Juro não é a única cobrança escondida num contrato bancário. Tarifa também entra nessa conta — algumas legítimas, outras nem tanto. Saber diferenciar já é meio caminho andado.
As que mais aparecem questionadas
Tarifa de Abertura de Crédito e Tarifa de Emissão de Carnê: em muitos contratos recentes, já não é mais permitido cobrar, ou depende de informação clara e destacada. Tarifa de cadastro: só vale na primeira operação entre você e o banco — cobrar de novo a cada renovação de contrato é irregular. Seguro embutido sem escolha real de recusar. Tarifa de avaliação de bem: legítima se o serviço foi mesmo prestado, questionável se não.

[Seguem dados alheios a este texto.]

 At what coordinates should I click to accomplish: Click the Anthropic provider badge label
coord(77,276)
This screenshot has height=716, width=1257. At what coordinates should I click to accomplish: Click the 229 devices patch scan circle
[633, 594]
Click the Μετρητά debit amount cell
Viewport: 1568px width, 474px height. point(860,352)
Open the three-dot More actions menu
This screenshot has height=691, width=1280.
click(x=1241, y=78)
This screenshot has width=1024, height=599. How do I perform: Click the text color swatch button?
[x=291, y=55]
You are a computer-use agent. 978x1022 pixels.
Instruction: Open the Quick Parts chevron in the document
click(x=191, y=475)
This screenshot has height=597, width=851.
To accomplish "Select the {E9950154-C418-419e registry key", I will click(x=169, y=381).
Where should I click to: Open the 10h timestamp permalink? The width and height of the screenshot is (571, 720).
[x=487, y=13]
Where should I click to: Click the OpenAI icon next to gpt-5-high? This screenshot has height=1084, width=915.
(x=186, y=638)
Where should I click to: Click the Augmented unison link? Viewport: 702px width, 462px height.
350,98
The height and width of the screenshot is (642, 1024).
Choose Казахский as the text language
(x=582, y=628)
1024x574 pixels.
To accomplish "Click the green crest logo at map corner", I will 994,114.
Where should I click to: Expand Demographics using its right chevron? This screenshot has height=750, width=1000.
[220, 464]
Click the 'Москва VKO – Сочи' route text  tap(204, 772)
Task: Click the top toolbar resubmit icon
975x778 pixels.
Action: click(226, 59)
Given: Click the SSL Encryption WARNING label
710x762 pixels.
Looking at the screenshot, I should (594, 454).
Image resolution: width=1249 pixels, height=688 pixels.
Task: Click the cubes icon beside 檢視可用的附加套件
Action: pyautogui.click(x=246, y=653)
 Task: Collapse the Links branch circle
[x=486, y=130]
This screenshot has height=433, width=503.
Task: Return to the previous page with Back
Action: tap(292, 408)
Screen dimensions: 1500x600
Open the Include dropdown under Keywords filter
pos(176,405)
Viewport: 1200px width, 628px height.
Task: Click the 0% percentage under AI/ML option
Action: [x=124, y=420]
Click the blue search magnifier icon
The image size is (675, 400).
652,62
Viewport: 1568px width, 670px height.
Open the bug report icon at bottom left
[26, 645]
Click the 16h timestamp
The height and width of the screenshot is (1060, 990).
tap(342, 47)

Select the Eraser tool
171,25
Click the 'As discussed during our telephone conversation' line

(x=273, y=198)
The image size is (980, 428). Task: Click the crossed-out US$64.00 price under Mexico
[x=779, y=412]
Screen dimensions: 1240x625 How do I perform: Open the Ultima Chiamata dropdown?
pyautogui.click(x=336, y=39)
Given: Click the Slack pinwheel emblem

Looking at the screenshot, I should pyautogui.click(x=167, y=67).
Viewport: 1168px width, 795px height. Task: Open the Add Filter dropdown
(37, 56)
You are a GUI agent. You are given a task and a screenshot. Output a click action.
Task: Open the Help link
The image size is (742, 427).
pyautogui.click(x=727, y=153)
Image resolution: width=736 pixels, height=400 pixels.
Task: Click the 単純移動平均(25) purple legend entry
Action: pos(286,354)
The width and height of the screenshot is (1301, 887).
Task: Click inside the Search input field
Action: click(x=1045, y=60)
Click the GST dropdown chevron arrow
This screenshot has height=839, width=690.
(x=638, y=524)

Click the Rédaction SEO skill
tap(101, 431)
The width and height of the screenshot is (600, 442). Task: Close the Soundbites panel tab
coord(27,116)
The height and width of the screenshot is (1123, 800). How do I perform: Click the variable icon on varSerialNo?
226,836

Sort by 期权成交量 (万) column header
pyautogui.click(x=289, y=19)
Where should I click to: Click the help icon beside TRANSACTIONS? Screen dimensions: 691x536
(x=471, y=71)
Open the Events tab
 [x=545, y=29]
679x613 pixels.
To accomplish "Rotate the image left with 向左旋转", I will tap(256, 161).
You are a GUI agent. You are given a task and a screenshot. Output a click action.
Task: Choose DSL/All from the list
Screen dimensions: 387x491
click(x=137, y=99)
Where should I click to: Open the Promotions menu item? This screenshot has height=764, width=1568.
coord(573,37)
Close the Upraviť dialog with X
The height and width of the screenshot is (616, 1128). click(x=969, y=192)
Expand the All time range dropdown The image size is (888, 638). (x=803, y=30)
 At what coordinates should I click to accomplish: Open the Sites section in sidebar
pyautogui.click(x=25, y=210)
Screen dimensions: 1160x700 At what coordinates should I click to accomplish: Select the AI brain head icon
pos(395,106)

O que realmente define se é abusiva
Não é a tarifa existir — é se ela foi informada com clareza, se corresponde a um serviço de fato prestado, e se está dentro do que a regulamentação permite pra aquele tipo de contrato e época.
Um exercício de cinco minutos
Pegue o contrato e liste cada tarifa cobrada, uma por uma — não o total, o item. Pesquise o nome de cada uma. Apareceu alguma que você nunca ouviu falar, ou não lembra de ter autorizado? Ela é candidata a questionamento.
“Mas é só R$30, vale a pena mesmo?”
Sozinha, tarifa costuma ser valor baixo. Somada com juro calculado errado sobre o mesmo período, o impacto total pode surpreender — por isso a análise precisa olhar o conjunto, não cada item isolado.